M. René Doche a indiqué que 50 000 apprentis supplémentaires par rapport aux 70 000 d'ores et déjà prévus pourraient être intégrés dans les entreprises artisanales. Cependant, l'implication des régions et de l'Etat est une condition nécessaire à l'évolution de l'apprentissage. Affirmant la spécificité et la difficulté du travail effectué par les maîtres d'apprentissage, il a déploré que l'agrément préalable à la formation des apprentis ait été supprimé en 1993. Il a précisé que les ruptures de contrats d'apprentissage relevaient, la plupart du temps, de l'initiative des jeunes ou de leur famille. De façon générale, l'orientation vers l'apprentissage équivaut trop souvent à « sortir de l'enseignement général », et la principale difficulté que rencontrent les jeunes qui souhaitent se réorienter est le défaut de passerelles permettant des reprises d'études ultérieures. Il convient, de façon plus générale, de veiller à accompagner les jeunes qui entrent en apprentissage en leur apportant les soutiens nécessaires en matière de protection sociale, d'aide au logement ou de transport.

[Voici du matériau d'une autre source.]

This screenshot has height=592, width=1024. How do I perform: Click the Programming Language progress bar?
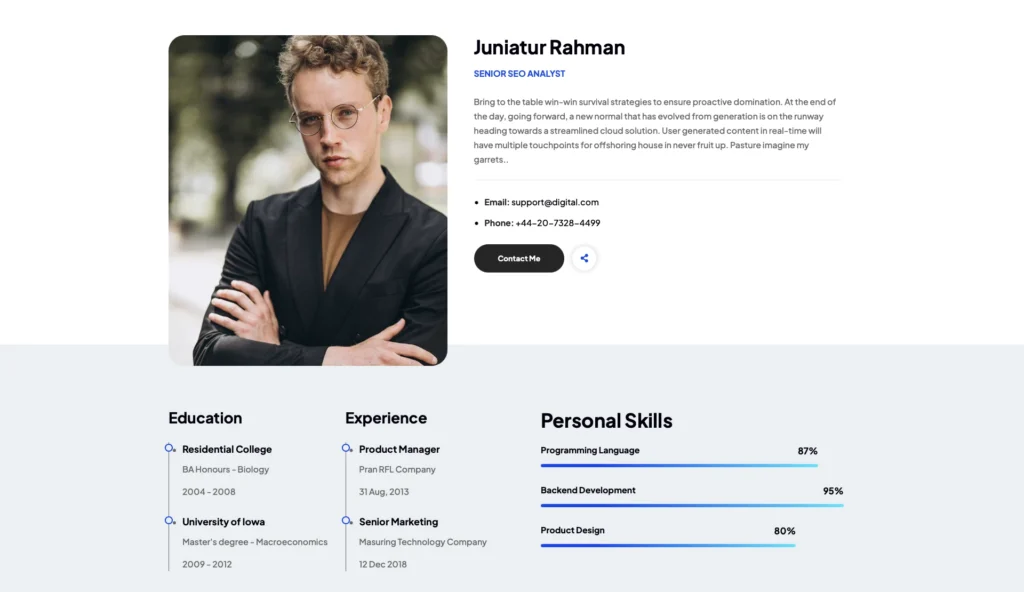tap(679, 465)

M. Arnaud de la Tour a rappelé que la réintégration de certains jeunes en difficulté dans l'entreprise nécessitait parfois une phase préalable de réappropriation des réflexes sociaux, tout en soulignant l'importance qui s'attache à consolider l'autonomie financière des jeunes pour les inciter à suivre la voie de la réinsertion. Il a ensuite marqué une préférence pour le foisonnement des projets plutôt que pour la « centralisation ». Toutefois, en se référant aux actions développées dans les universités, il a souhaité que leur liberté d'initiative puisse être conciliée avec un certain encadrement des pratiques.

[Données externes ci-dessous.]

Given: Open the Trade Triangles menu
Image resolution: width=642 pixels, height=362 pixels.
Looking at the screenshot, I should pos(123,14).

M. François Humblot a indiqué que le Medef avait lancé une réflexion et publié un rapport sur le thème des « viviers méconnus » que constituent les quelque 100 000 jeunes diplômés au moins à bac + 3 ayant des difficultés d'insertion et étant trop souvent conduits à accepter un « déclassement » par rapport à leur niveau d'études. Le rapport préconise notamment, pour les intégrer dans l'emploi, une mobilisation des entreprises qui signalaient par ailleurs, il y a quelques années, leurs difficultés de recrutement.
Mme Raymonde Le Texier, présidente, a manifesté son intérêt à cet égard en évoquant l'attitude traditionnellement très réservée des employeurs à l'égard des curriculum vitae présentant, par exemple, des discontinuités.
Evoquant son activité de « chasseur de tête », M. François Humblot a fait observer que les esprits évoluaient sur ce point et que la diversité des équipes était désormais reconnue comme une source d'enrichissement dans les entreprises.